Alain Robbe-Grillet est mort à l'hôpital de Caen, où il avait été admis durant le week-end à la suite d'un problème cardiaque.
L'écrivain, dont les fantasmes sado-masochistes, partagés avec sa femme, ont alimenté une oeuvre parfois plus appréciée à l'étranger qu'en France, était aussi l'auteur de nombreux films.
Cet octogénaire au visage noble, barré d'une barbe blanche, avait retrouvé une seconde jeunesse en 2001, s'imposant comme une des vedettes de la rentrée littéraire avec son roman La reprise.
«J'ai beau être un monument littéraire, je peux continuer à écrire», disait-il.
Et, en septembre 2007, cet homme plein de fantaisie et d'ironie sortait le dernier texte de son vivant, Un roman sentimental, un «conte de fées» pour adultes, paru sous enveloppe plastique.
Né en août 1922 à Brest, Alain Robbe-Grillet était ingénieur agronome de formation.
En 1953, parait son premier roman, Les gommes. En 1955, son deuxième, Le voyeur, est couronné par le prix des Critiques.
C'est à cette époque qu'émerge une génération d'écrivains désireux d'en finir avec la psychologie, au profit de descriptions ultra-précises, voire franchement maniaques, voulant donner à imaginer plutôt qu'à voir, casser la linéarité du récit.
L'année 1957 voit ainsi apparaître simultanément aux Éditions de Minuit, dirigées par Jérôme Lindon: Fin de partie, de Samuel Beckett, La jalousie, de Robbe-Grillet, Le vent, de Claude Simon, Tropismes, de Nathalie Sarraute et La modification, de Michel Butor. Dans Le Monde, le critique Émile Henriot emploie pour la première fois l'expression «Nouveau roman».

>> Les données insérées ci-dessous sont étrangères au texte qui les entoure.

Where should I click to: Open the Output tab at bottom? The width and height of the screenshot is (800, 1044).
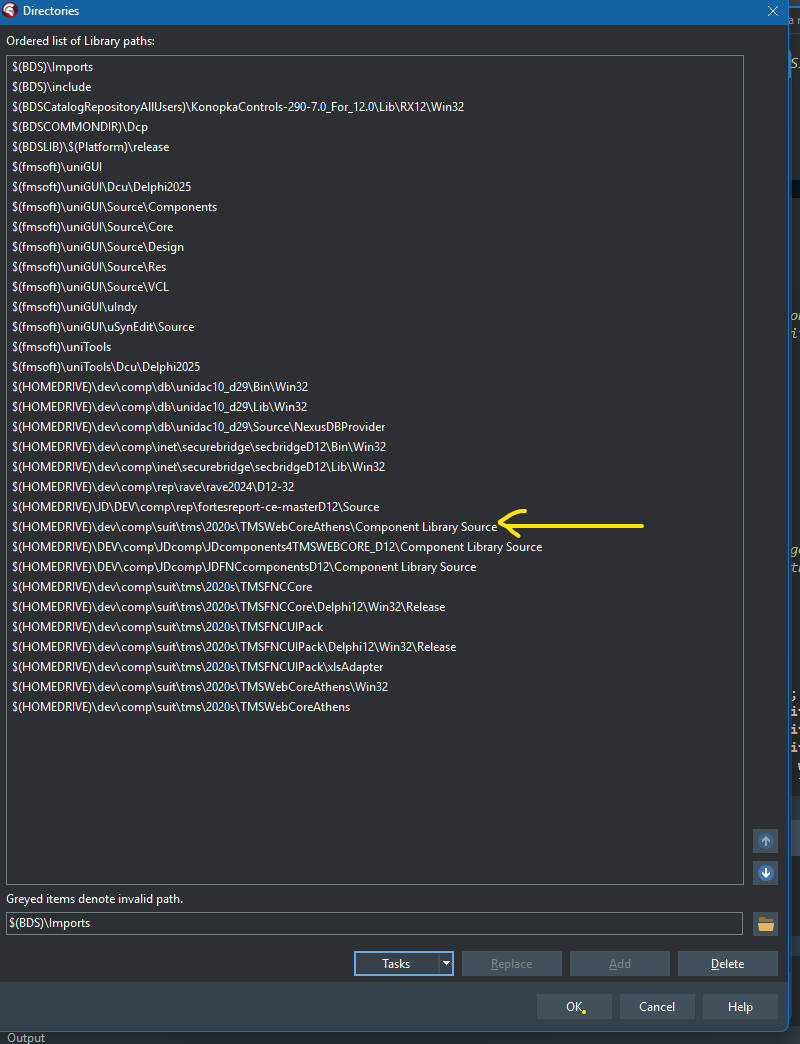[x=26, y=1038]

Tout de suite, c'est le scandale: cette aventure créatrice déchire l'intelligentsia et les lecteurs entre ceux qui considèrent que le mouvement fait sortir le roman du cadre qui l'enserrait et d'autres qui l'accuse de «tuer» la fiction.
Il a notamment écrit Dans le labyrinthe (1959), Pour un nouveau roman (1963), La Belle captive (1976), Djinn (1981), Angélique ou l'enchantement (1988) ou Les derniers jours de Corinthe (1994).

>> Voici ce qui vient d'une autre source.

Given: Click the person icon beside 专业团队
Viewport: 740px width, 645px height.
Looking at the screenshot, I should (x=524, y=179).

Dans La reprise, l'écrivain met en scène une très jeune fille, donnant «de la joie aux messieurs». «J'assume ce goût érotique! Depuis l'âge de douze ans, j'aime les petites filles et les adolescentes plus ou moins pubères, je ne l'ai jamais caché, je n'ai jamais changé».

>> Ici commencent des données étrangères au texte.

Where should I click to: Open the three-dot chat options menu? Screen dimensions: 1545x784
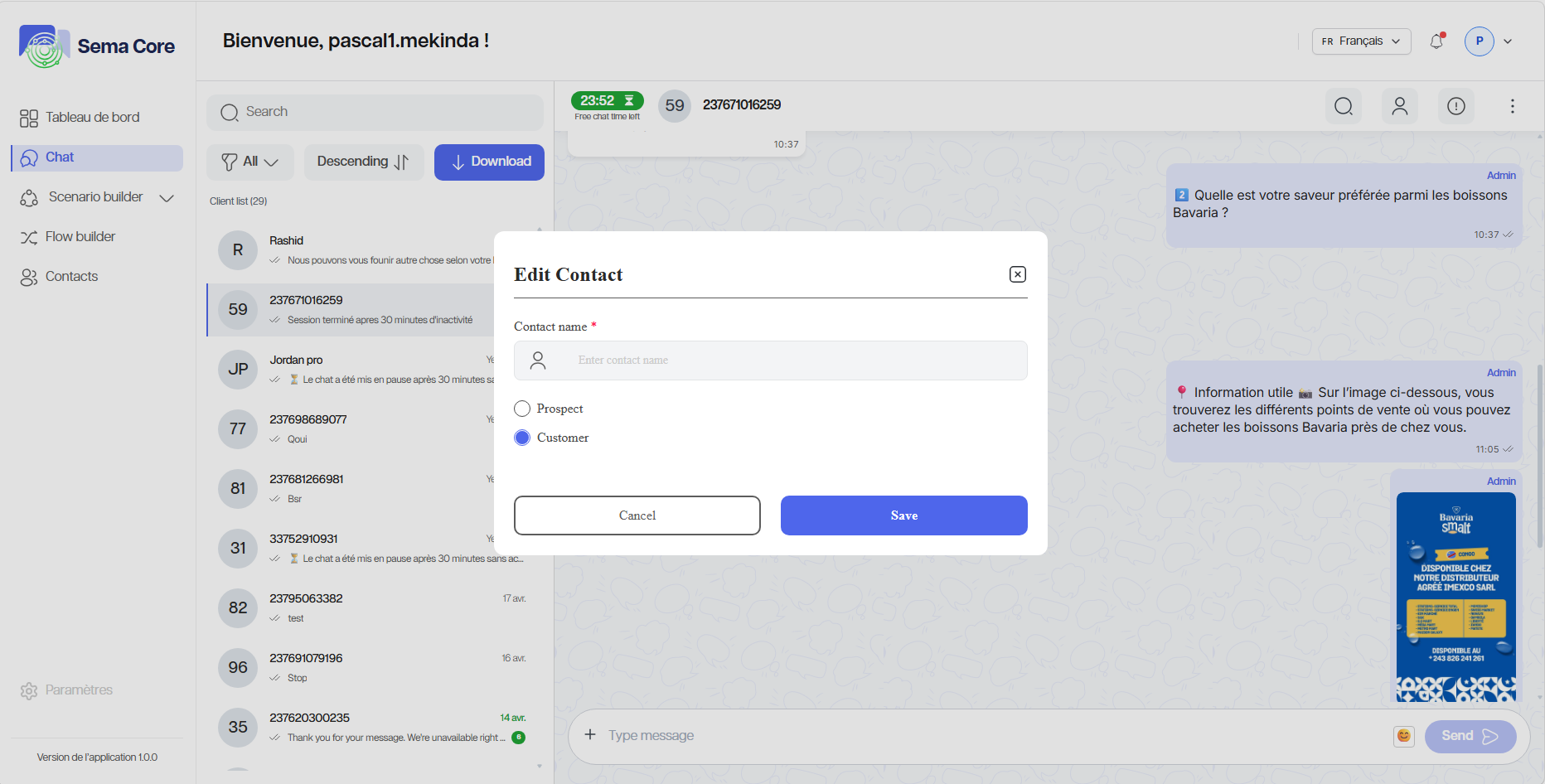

Conseiller littéraire des Éditions de Minuit de 1955 à 1985, Alain Robbe-Grillet a été professeur à la New York University et à la Washington University. Il avait dirigé le Centre de sociologie de la littérature à l'université de Bruxelles de 1980 à 1988.
Il avait été élu le 25 mars 2004 à l'Académie française - bien qu'il eut estimé que ce n'était pas un «très gand honneur» d'y entrer - mais il n'avait pas prononcé son discours de réception et n'avait jamais siégé dans les rangs des «immortels».
Au cinéma, il était auteur et metteur en scène de films comme L'immortelle (1963), Trans-Europ-Express (1967), Glissements progressifs du plaisir (1974) ou La belle captive (1983) ou scénariste de L'année dernière à Marienbad (1961) d'Alain Resnais.
Il était marié à la romancière Catherine Robbe-Grillet, auteur en 1956 de L'image, livre alors censuré écrit sous le pseudonyme de Jean de Berg.